The willingness of investors to take advantage of leveraged growing bets in the form of call options in unprecedented volumes and the instant expansion of new IPOs, such as DoorDash, Snowflake and AirBNB, with a market value of several tens of millions of dollars, with multiple incomes. a new, more aggressive and risk-tolerant ethos on the tape.
Part of that energy had already started flowing a year ago, but it hadn’t picked up nearly as much momentum or acquired a viral character. The Russell Micro-Cap index has risen 65% in 3 and a half months. Cents volumes have quintupled over the same period. General trading volumes increase even with the recovery of the indices: the reverse of the typical pattern and returns to a similar pattern of the late nineties. Last week’s equity entries set a new record.
The prints on social media picked up GameStop shares from $ 12 to $ 400 to $ 52 in the past two months and then ran Tilray from $ 18 to $ 63 to $ 29 in two weeks. Meanwhile, stable S&P 500 ETF volumes have fallen to multi-year lows, apparently not rational enough for the marginal buyer.

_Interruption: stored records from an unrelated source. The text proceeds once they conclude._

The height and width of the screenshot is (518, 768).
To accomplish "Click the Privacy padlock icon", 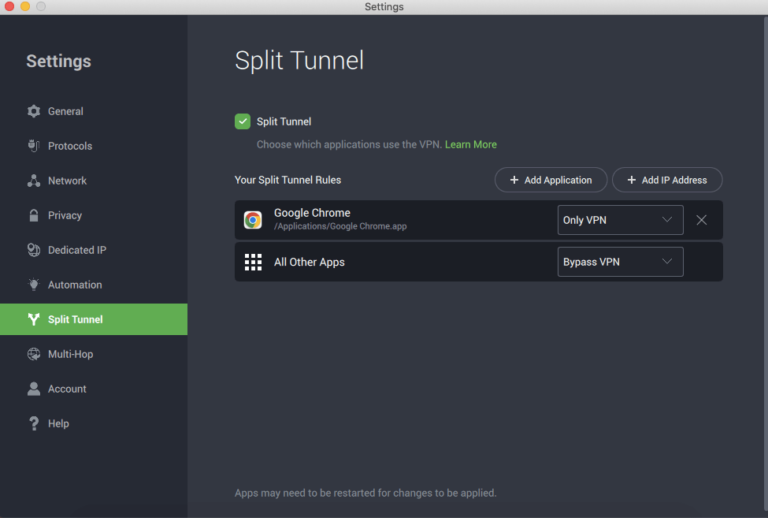I will click(34, 215).
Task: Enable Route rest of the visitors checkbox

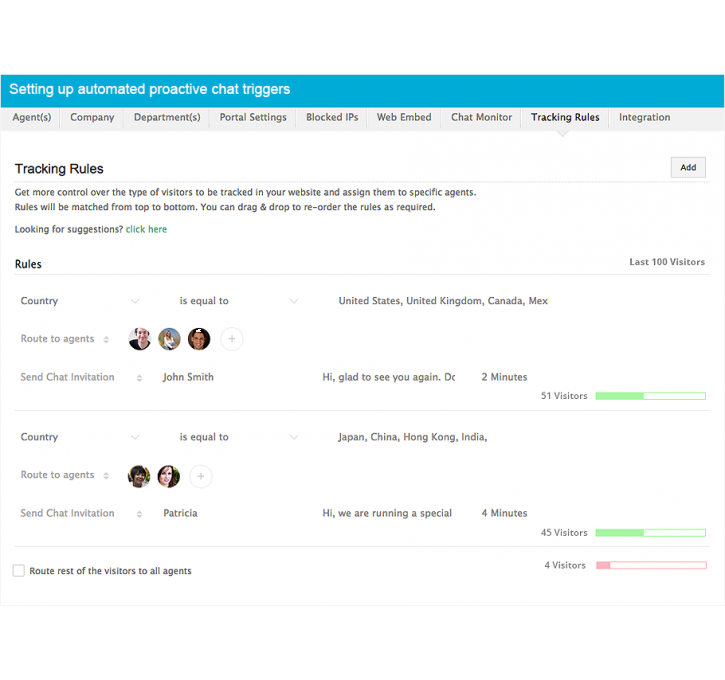Action: 19,571
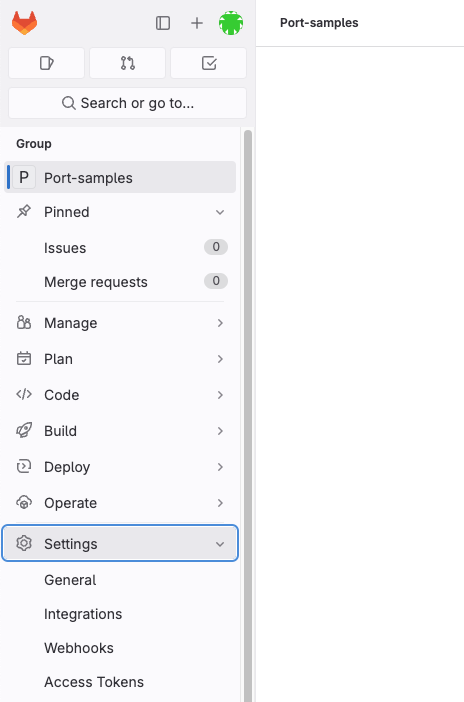Open the green user avatar menu
Viewport: 464px width, 702px height.
[231, 23]
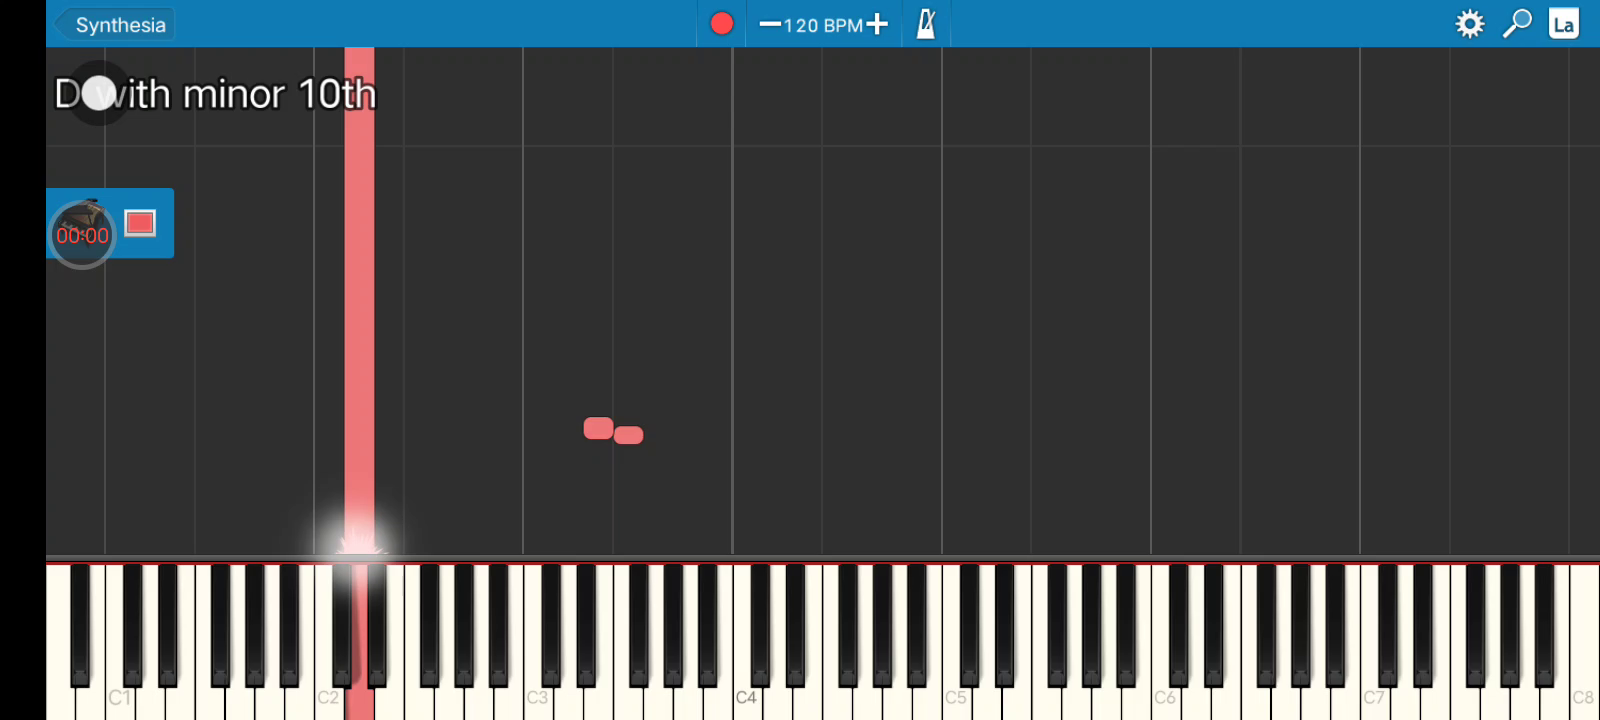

All this litany describing the pet spirits crossing Wall Street says that this is a powerful and well-sponsored bull market and that the risks of a wild overflow are increasing. Once again, everyone is aware that it is building and has been sounding alarms for some time.
Bank of America indicator near the territory of sale
Does the fact that the subsectors of Reddit stocks and fadish green energy games explode and puncture themselves without undermining capitalization indexes, says they are not dangerous? Or is it the fact that a few days of quick buying of small quick compression stocks late last month caused a quick 4% S&P 500 range a warning that erratic tremors can’t always be safely dissipated through the foundation of the market?
A year ago, Bank of America global strategist Michael Hartnett told investors to continue playing risky assets “until investors grow more clearly“ euphoric, ”which he hopes will mark the moment of maximum positioning and Maximum liquidity. ”Hartnett argues that the same eve now, its Bull & Bear indicator keeps investors properly involved but rises to an opposite sell-off threshold (which has preceded corrections in the past and has been last affected in early 2018).
All this goes back to the thought issued here in early January that 2021 presents itself as a new mix of 2010 and 1999: the first full year of a new bullish market with long-term recovery forces, combined with the last year of a powerful bull a market that exploited all the targets on the rise and created levels of excess that took a couple of years to operate.
Interestingly, however, the core of the market captured by the S&P 500 is to metabolize this mix with a fairly stable and well-behaved uptrend (it could even be said to be boring). At least for now.